I have a white rat with red eyes who isn't albino though...? I thought this too until I got her. Her eyes are a bit darker red, I thought they were ruby but people said no she's a PEW...but she isn't albino?


-Rats are my life-


----------



## Eden10

Pretty confusing as to what would be considered albino?

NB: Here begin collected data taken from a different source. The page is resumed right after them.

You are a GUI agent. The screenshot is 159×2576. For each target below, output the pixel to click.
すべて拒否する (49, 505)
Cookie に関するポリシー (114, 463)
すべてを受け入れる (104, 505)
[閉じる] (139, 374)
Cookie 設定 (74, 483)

The pic of the rat I posted looks albino to me...that's how I would picture a true albino rat but idk haha.Just wanted to update that Gomez is a big love bug, let him out with me last night for one on one (Festers turn tonight) and even tho I can tell he doesn't 100% trust me yet, he kept climbing all over me and giving me lots of kisses and bruxxing is it? (grinding his teeth) He doesn't seem to mind being picked up, altho he's a baby and would rather be running around lol. Not a snuggle bug just yet...but a love bug yes!


----------



## PrincessRat

Eden10 said:


> Pretty confusing as to what would be considered albino? The pic of the rat I posted looks albino to me...that's how I would picture a true albino rat but idk haha.Just wanted to update that Gomez is a big love bug, let him out with me last night for one on one (Festers turn tonight) and even tho I can tell he doesn't 100% trust me yet, he kept climbing all over me and giving me lots of kisses and bruxxing is it? (grinding his teeth) He doesn't seem to mind being picked up, altho he's a baby and would rather be running around lol. Not a snuggle bug just yet...but a love bug yes!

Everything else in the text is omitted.